The Private Enterprise Federation (PEF) has made a strong case for the GRA to review the current time frame for businesses to remit their taxes on the sale of products.
The CEO of PEF, Nana Osei Bonsu explains that the current regime has impacted adversely on businesses due to delayed payments for the provision of services or sale of products to clients.
He tells Citi Business News the issue has also compelled most of them to resort to loans to meet their tax obligations hence increasing their cost of doing business.
“Government most of the time does not allow them enough time to collect what they are responsible to transmit so they have to use their own income to be able to remit to government which is eroding their working capital. Sometimes they have to borrow from the financial institutions at a cost,” Nana Osei Bonsu asserted on the sidelines of a tax seminar on the new Amnesty Law.

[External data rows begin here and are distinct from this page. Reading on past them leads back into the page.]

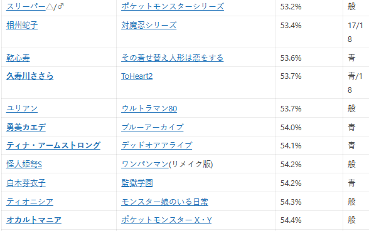The image size is (369, 231).
Task: Open the 怪人姫弩S link
Action: click(x=24, y=164)
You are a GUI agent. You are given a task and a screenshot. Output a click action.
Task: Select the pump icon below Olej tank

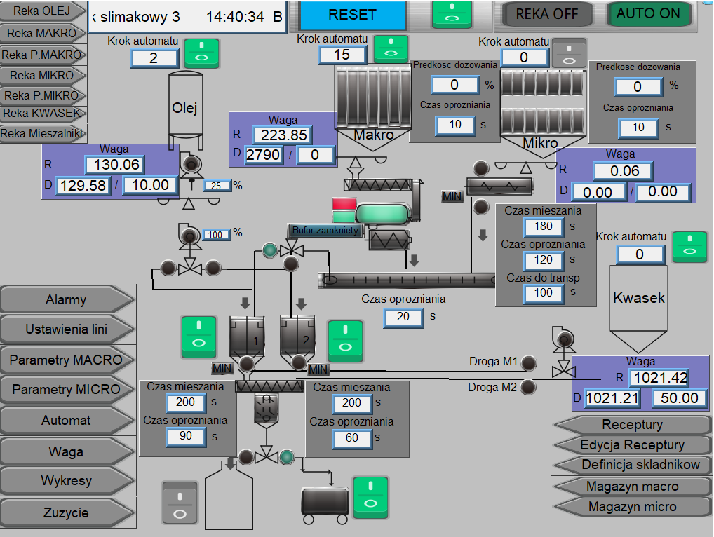click(190, 165)
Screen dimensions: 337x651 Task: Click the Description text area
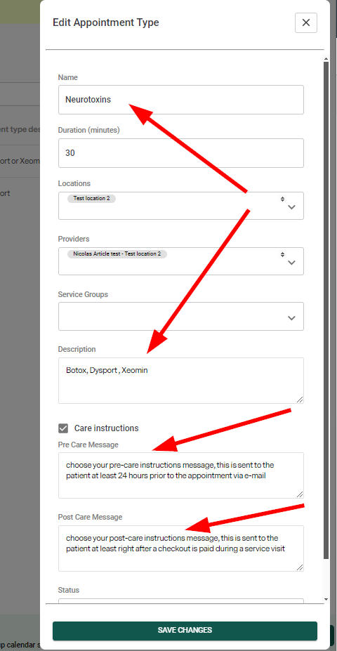181,381
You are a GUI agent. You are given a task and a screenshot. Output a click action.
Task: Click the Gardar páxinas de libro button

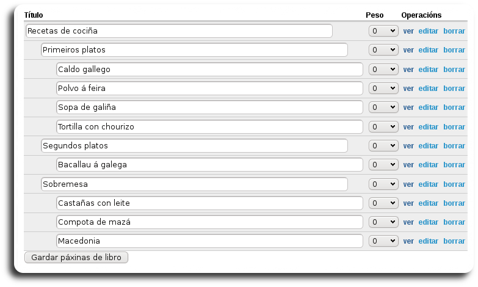[x=76, y=257]
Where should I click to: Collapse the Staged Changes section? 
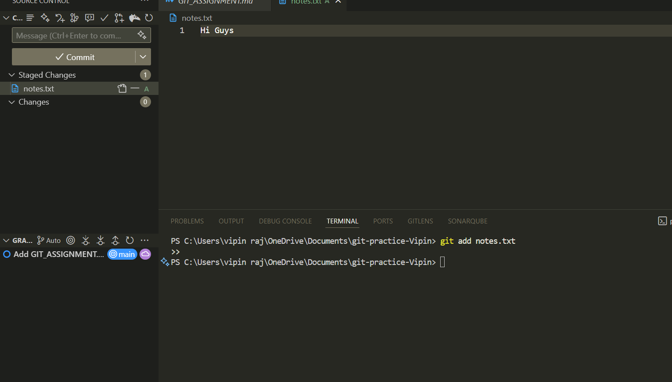(11, 75)
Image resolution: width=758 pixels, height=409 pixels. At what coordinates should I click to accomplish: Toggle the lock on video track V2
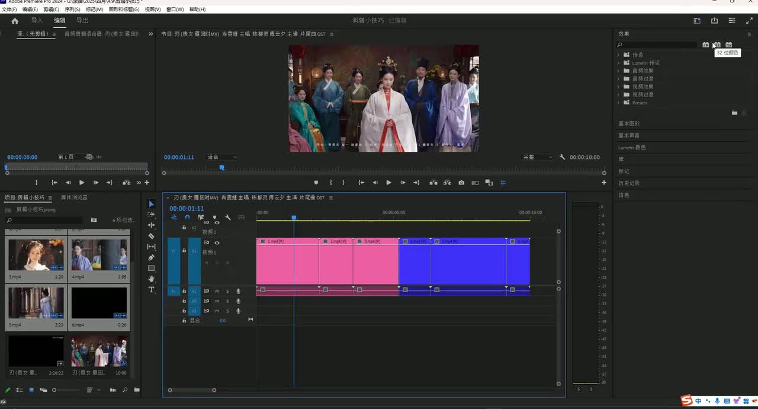tap(184, 227)
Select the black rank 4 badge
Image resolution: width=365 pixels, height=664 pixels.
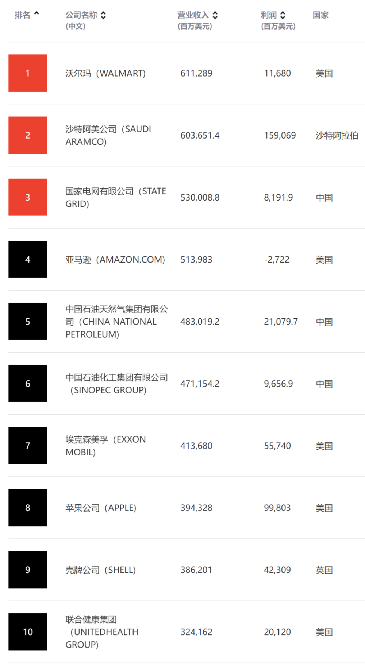click(28, 259)
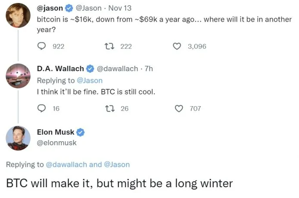Click Elon Musk's verified badge
This screenshot has height=198, width=299.
point(80,132)
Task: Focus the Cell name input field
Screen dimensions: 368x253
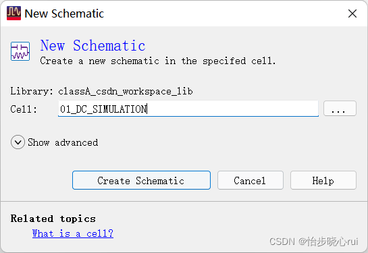Action: [188, 109]
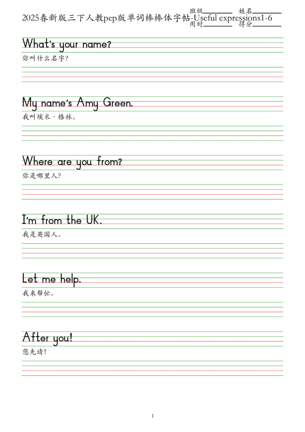Viewport: 305px width, 432px height.
Task: Select the word "help."
Action: click(x=71, y=279)
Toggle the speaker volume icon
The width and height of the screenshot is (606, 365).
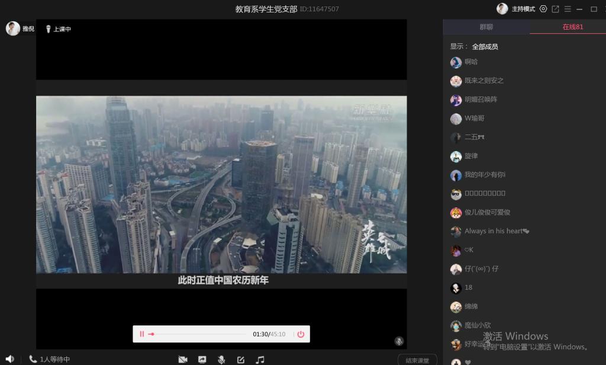point(9,359)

Businesses, particularly Oil Marketing Companies (OMCs) are affected the most under the current tax remittances regime.
Per law, they are expected to remit their taxes within the first twenty-one days of the month (by the third week) of the month.
But Nana Osei Bonsu believes this must be revised and if possible, discount to such businesses.
“So that is why we are thinking that the government should look into the burden on them as to the collection and remitting. If anything at all, the government could give them discounts for the services that they render because they have to get employees and all that before they remit,” he added.